> [取り組む課題]:
1. 本文抜粋によれば、福島第二原子力発電所はどの電力会社の設備か。
2. 本文抜粋のうち、「一応関東地方、東京電力の守備」を含む箇所から書き始め、「漏れの事故も発生しています。」までをそのまま書き写すこと。

> [本文抜粋]:
- - - - -
湿 地 の 科 学


Archives】5 茨城県を語る 第二版Part2

〜問題外論アーカイヴス〜



作動した時点ですでに手遅れ・・



微妙な位置の原子力

さらに話は熱く?続きます・・・

用地確保が出来ず色々なものが来るのは可愛いものなのですが「必要だが危険なので地方に分散」という発想は納得できません。隣県福島県は東北地方、すなわち東北電力の守備範囲ですが、福島第一原子力発電所(福島県双葉郡大熊町)、福島第二原子力発電所(福島県双葉郡楢葉町)は東京電力の設備です。ちなみに柏崎刈羽原子力発電所(新潟県柏崎市)も同様です。非常に不自然な立地であると思いませんか?都道府県を、地方自治がほぼ理想的に運用されているアメリカの州に置き換えて考えてみればどれだけ不思議な現象かご理解頂けるかと。

一応関東地方、東京電力の守備範囲である我が県は文句を言える筋合いもありませんが、原子力に関する国や大学の研究機関、処理施設、発電所が我が県東海村に集中しています。JCOの臨界事故は記憶に新しいところですが、「安全です」と言いつつこういう事故も起きます。世の中激しいニュースが多くすぐ忘れられてしまいますが、東海村では過去何度も放射能漏れの事故も発生しています。

問題にしたいのは事故が起きた際の影響度なのです。東海村はもちろん隣接する日立市南部(10km圏内)、常陸太田市全域、ひたちなか市全域、その他の近隣地帯にも防災無線が各戸に配布されています。(実物写真参照)昔のラジオのような形状ですが存在目的は不気味そのもの。要するに何かあった時の影響がこの広範な地域に及ぶ可能性があるということなのです。しかも恐ろしいことに何かあった時点で手遅れなのがこの手の技術。
安全と言いつつこれを各戸に配備するとは実は「安全」は神話なりと自らネガティブに証明しておりますな。いや、これをとやかく言っているわけでは無いのです。我が国には「万が一」という便利な言葉もございますから「安全でも万が一に備えた行政の姿勢」という見方もありますしね。しかし「万が一」でも(実態はこの地で原子力開発が始まった日から今日まで、大小事故の回数を日割りすれば1/10000以上なので「万が一」は言い過ぎだな)確率が残る以上「安全」とは言えないということなんですよ。

しかも何かあっても首都圏には直接の影響が及ばないという立地に意図が透けて見える気がして仕方が無いのです。この地域一帯がスリーマイル島やチェルノブイリと化す可能性もありますが、最大の受益者である首都圏には緊急かつ直接の影響は及びません。人口密度をベースにしたリスクヘッジなのかも知れませんが、受け入れる方はたまったものではありません。それは福島県や新潟県の方々も同じでしょう。
茨城県の大動脈国道6号線を北上しますと、水戸を過ぎるあたりまで平和な標識が並びます。
- - - - -
> [記録の抜粋]:
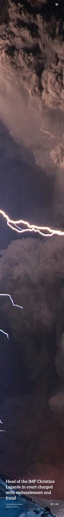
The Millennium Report (14, 504)
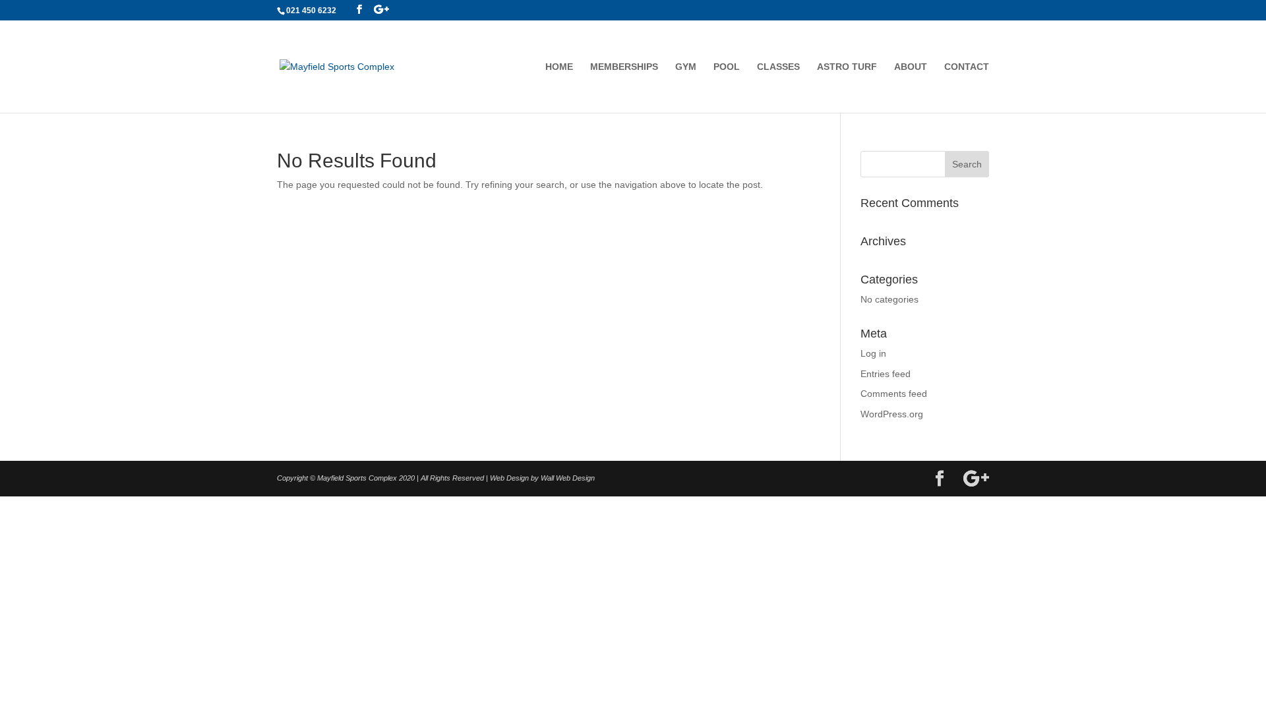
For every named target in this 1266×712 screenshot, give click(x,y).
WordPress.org (891, 414)
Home (559, 67)
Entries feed (885, 374)
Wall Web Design (568, 478)
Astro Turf (847, 67)
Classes (778, 67)
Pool (726, 67)
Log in (873, 353)
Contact (966, 67)
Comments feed (893, 393)
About (910, 67)
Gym (685, 67)
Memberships (624, 67)
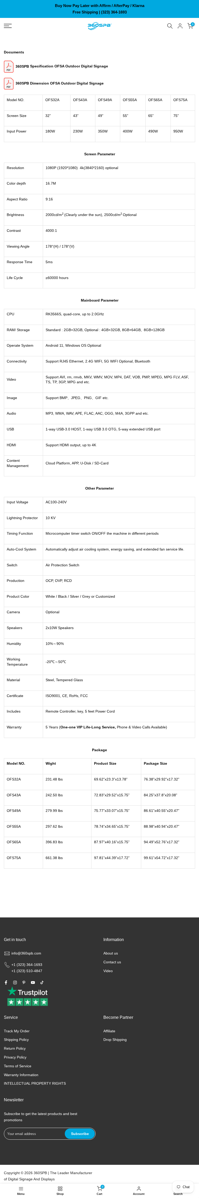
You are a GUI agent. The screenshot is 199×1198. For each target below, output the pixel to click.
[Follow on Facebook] (6, 982)
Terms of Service (17, 1066)
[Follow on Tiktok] (42, 982)
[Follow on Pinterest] (24, 982)
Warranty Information (21, 1075)
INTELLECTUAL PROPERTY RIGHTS (35, 1083)
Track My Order (17, 1031)
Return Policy (15, 1048)
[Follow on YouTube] (33, 982)
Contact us (112, 962)
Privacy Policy (15, 1057)
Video (108, 971)
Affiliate (109, 1031)
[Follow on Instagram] (15, 982)
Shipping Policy (16, 1039)
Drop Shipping (115, 1039)
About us (110, 953)
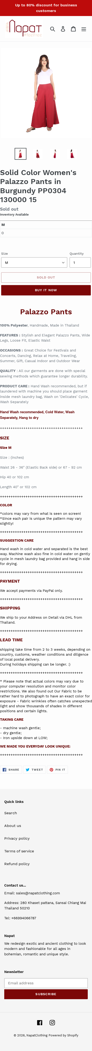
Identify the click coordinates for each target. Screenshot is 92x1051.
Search (10, 813)
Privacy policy (17, 838)
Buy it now (46, 290)
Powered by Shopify (63, 1035)
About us (12, 825)
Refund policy (17, 864)
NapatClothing (36, 1035)
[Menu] (84, 29)
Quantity (77, 253)
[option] (20, 154)
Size (4, 253)
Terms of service (19, 851)
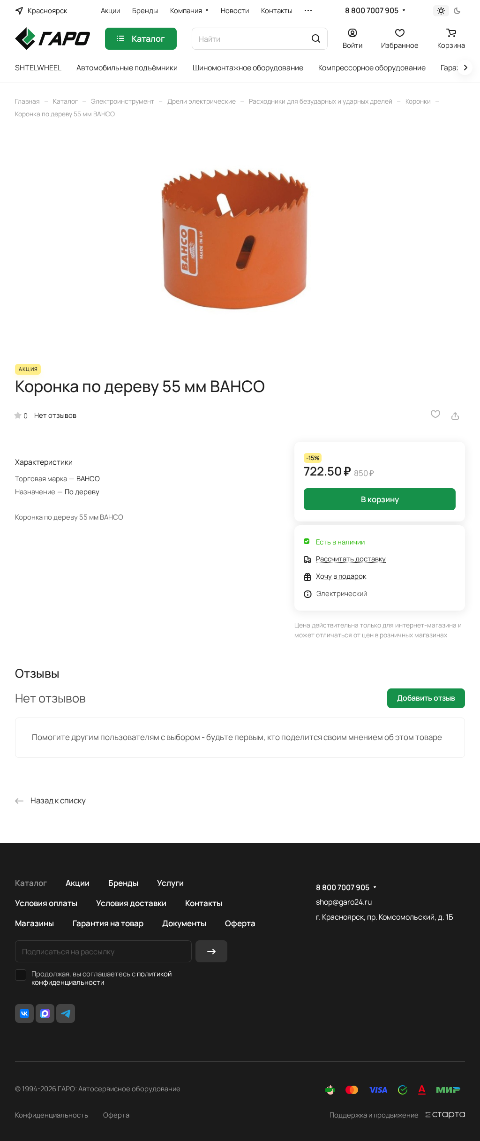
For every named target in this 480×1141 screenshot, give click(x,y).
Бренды (123, 882)
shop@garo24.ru (344, 902)
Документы (184, 923)
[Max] (45, 1013)
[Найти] (316, 39)
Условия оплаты (46, 903)
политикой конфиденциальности (101, 978)
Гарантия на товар (108, 923)
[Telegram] (65, 1013)
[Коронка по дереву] (240, 241)
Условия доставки (131, 903)
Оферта (240, 923)
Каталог (31, 882)
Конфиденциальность (51, 1114)
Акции (78, 882)
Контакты (203, 903)
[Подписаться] (211, 951)
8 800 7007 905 (371, 10)
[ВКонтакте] (24, 1013)
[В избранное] (435, 414)
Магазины (34, 923)
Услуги (170, 882)
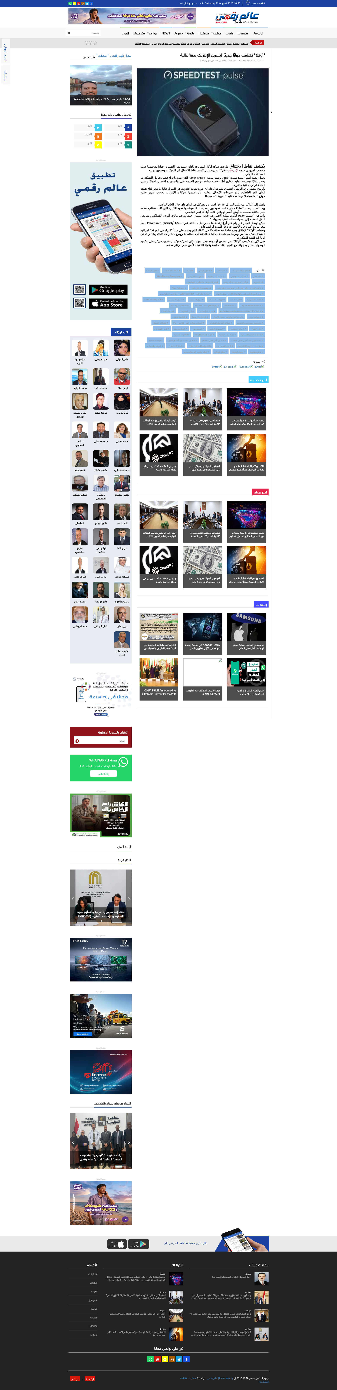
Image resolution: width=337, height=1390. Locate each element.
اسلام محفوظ (80, 494)
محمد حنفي (101, 387)
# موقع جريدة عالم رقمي (201, 287)
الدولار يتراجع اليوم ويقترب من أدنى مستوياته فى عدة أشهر (204, 467)
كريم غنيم (80, 469)
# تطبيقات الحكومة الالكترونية (250, 345)
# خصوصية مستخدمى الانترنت (250, 322)
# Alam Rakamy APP (153, 299)
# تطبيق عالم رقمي (176, 299)
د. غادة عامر (122, 412)
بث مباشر (139, 32)
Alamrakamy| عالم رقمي (220, 1377)
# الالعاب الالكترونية (255, 299)
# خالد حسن (258, 281)
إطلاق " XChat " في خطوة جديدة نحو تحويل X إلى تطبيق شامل (202, 646)
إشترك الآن (103, 773)
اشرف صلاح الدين (122, 652)
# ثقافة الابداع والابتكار (180, 305)
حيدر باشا (122, 547)
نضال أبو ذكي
- - - - -
> [解答一覧]:
1. 東京電力の設備である。

2.
一応関東地方、東京電力の守備範囲である我が県は文句を言える筋合いもありませんが、原子力に関する国や大学の研究機関、処理施設、発電所が我が県東海村に集中しています。JCOの臨界事故は記憶に新しいところですが、「安全です」と言いつつこういう事故も起きます。世の中激しいニュースが多くすぐ忘れられてしまいますが、東海村では過去何度も放射能漏れの事故も発生しています。